**Required work:** Render the rows below as a numbered list, one line per item, and omit any blank lines.

**Data:**
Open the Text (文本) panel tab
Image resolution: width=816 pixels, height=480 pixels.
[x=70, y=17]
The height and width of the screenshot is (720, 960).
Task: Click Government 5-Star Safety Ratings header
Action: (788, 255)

**Expected output:**
1. Open the Text (文本) panel tab
2. Image resolution: width=816 pixels, height=480 pixels.
3. [x=70, y=17]
4. The height and width of the screenshot is (720, 960).
5. Task: Click Government 5-Star Safety Ratings header
6. Action: (788, 255)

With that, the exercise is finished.